Excerpt
PURE excitement was the overriding emotion as ARIA chart-toppers Lime Cordiale hit the stage at the Cambridge Hotel on Wednesday night.
For many of the live music-starved punters in the room, this was their first gig since at least March when COVID-19 restrictions shut down the music industry.
"It feels good to be out hey?" Lime Cordiale co-frontman Oliver Leimbach said after ripping through the energetic opener, Money.
It certainly did feel good to see and hear live music again. No live-stream gig - even with the slickest production - can compare to the visceral nature of live performance among a crowd.
But this was a very different performance. Due to social distancing measures the Cambridge's usual 800 capacity is restricted to 100 people.
Two weeks ago Lime Cordiale released their second album 14 Steps To A Better You and despite the restrictions opted to perform eight shows at the Cambridge, which subsequently all sold out.
Walking into the Cambridge band room was surreal.
Rather than a sea of punters jostling shoulder-to-shoulder to get closer to the stage or bar, we were greeted by flicking candles perched on a series of white tables scattered around the room.
Welcome to live music in the COVID-19 era.
Punters were escorted to their tables, theatre style, and advised not to dance or stand.
Kiwi rapper Saint Lane attempted to warm up the crowd, but the most interesting aspect of his performance was his mullet and flashy suit. However, Saint Lane did illustrate how one performs a "shoey" in the COVID-era by rejecting footwear thrown onto the stage and instead safely drinking from his own sneaker.
Lime Cordiale's 10-song set was almost entirely made of songs from 14 Steps To A Better You, and why shouldn't it be? The album debuted at No.1 on the ARIA charts and featured three tracks in the Triple J Hottest 100.
Without dancing and with a seated audience, the visual aspect of the performance is heightened. Lime Cordiale had no issues adapting with the Leimbach brothers, Oliver and Louis, both charismatic frontmen in their vintage suits.
Oliver was bouncy and playful by constantly talking with the crowd, while the younger brother Louis was silent but kept the crowd captivated with his rock star pout and piercing gaze.
Lime Cordiale's music is made for summer festival revelry. It's a breezy mix of indie rock, reggae, ska and '70s pop.
However, they still had the seated Cambridge singing their lungs out to songs like Dirt Cheap, Screw Loose, Inappropriate Behaviour and Robbery. The brothers even threw in saxophone, clarinet and kazoo solos to maintain the fun.
The audience lapped it up and several young girls had to be kindly reminded several times to remain seated after being compelled to dance.
From a pure viewing and comfort standpoint seated shows at the Cambridge are a positive and more intimate experience. It's likely to entice older music fans, wary of large mosh pits, to venture back to the venue.
It's hard to see the format being compatible with all genres of music though. Keeping a crowd seated for heavy metal, hip-hip or electronic dance shows would be almost impossible.
However, for now it's a lifeline for the ailing music industry. Let's hope it continues.

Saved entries
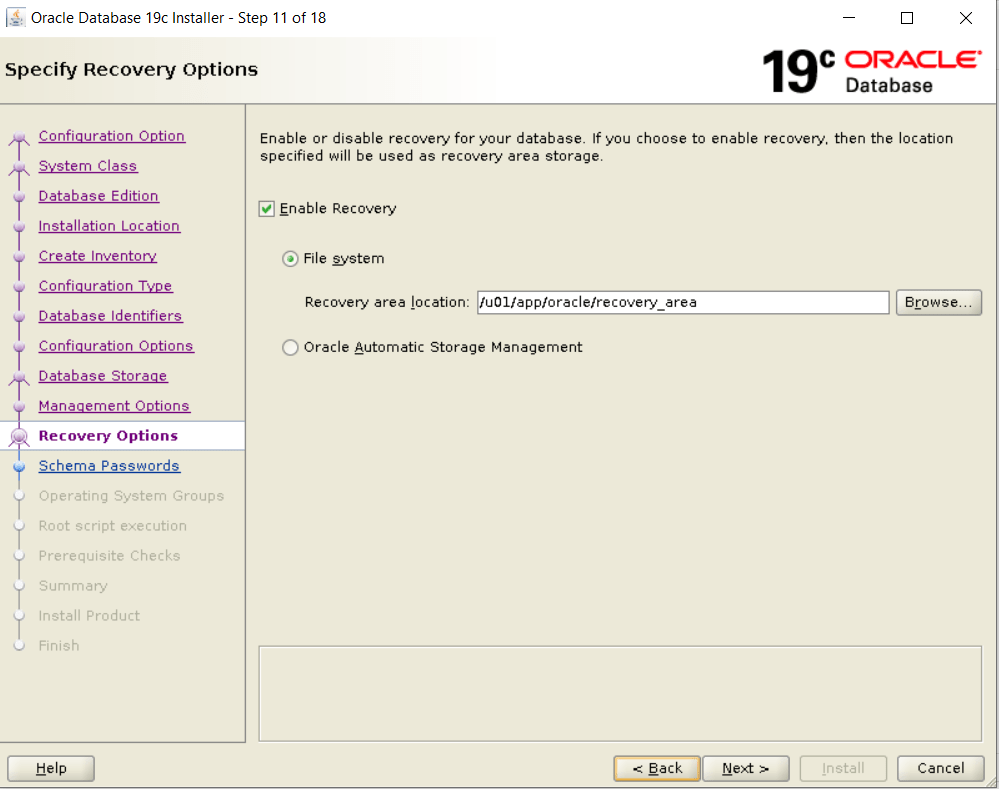The height and width of the screenshot is (789, 999).
Task: Return to the previous step with Back
Action: [x=657, y=768]
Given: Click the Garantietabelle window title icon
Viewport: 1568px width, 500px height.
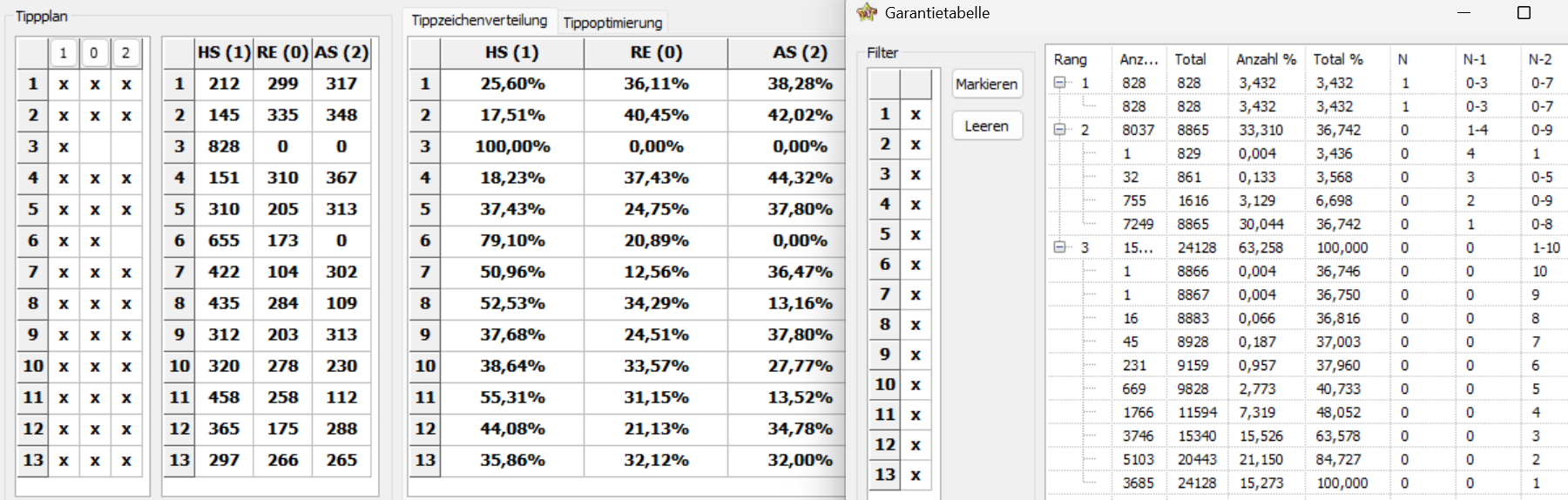Looking at the screenshot, I should [866, 12].
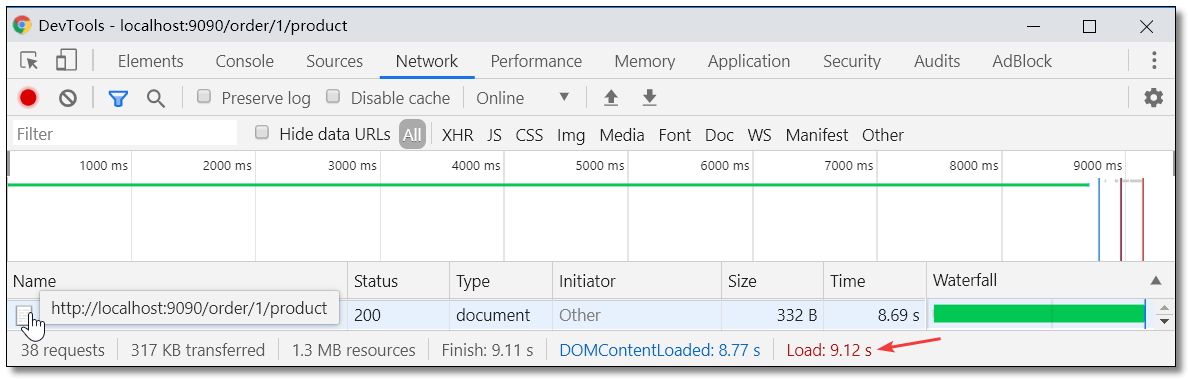1188x379 pixels.
Task: Click into the Filter text field
Action: coord(125,134)
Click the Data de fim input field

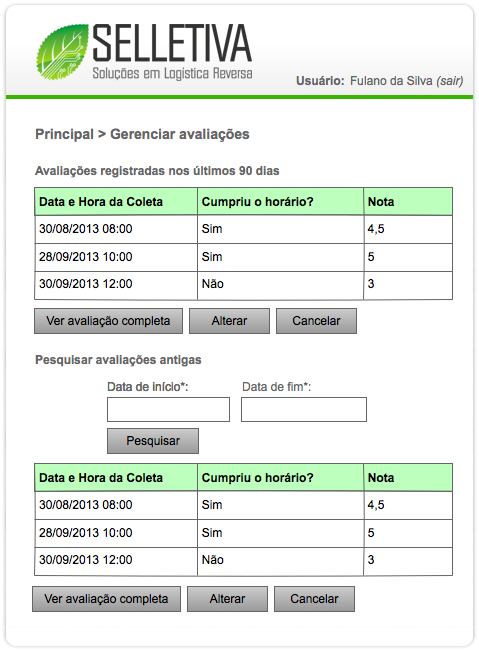pos(304,410)
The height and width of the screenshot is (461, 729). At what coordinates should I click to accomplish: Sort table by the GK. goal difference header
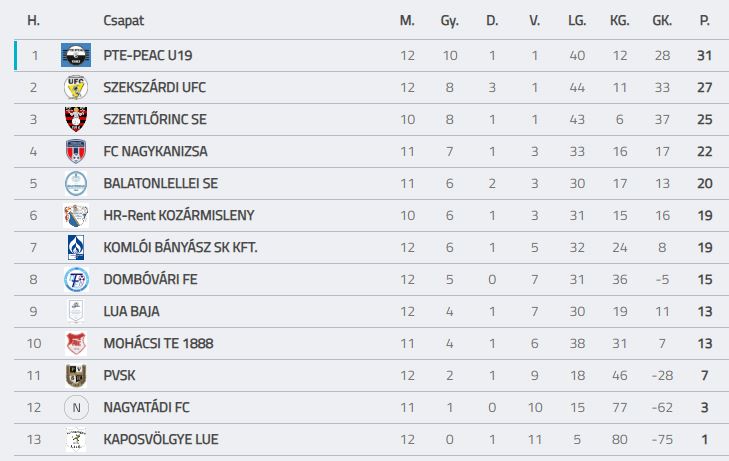click(662, 20)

Problem description
List every Lime Cordiale song named in the concert review above.

Result for this exercise
Money
Dirt Cheap
Screw Loose
Inappropriate Behaviour
Robbery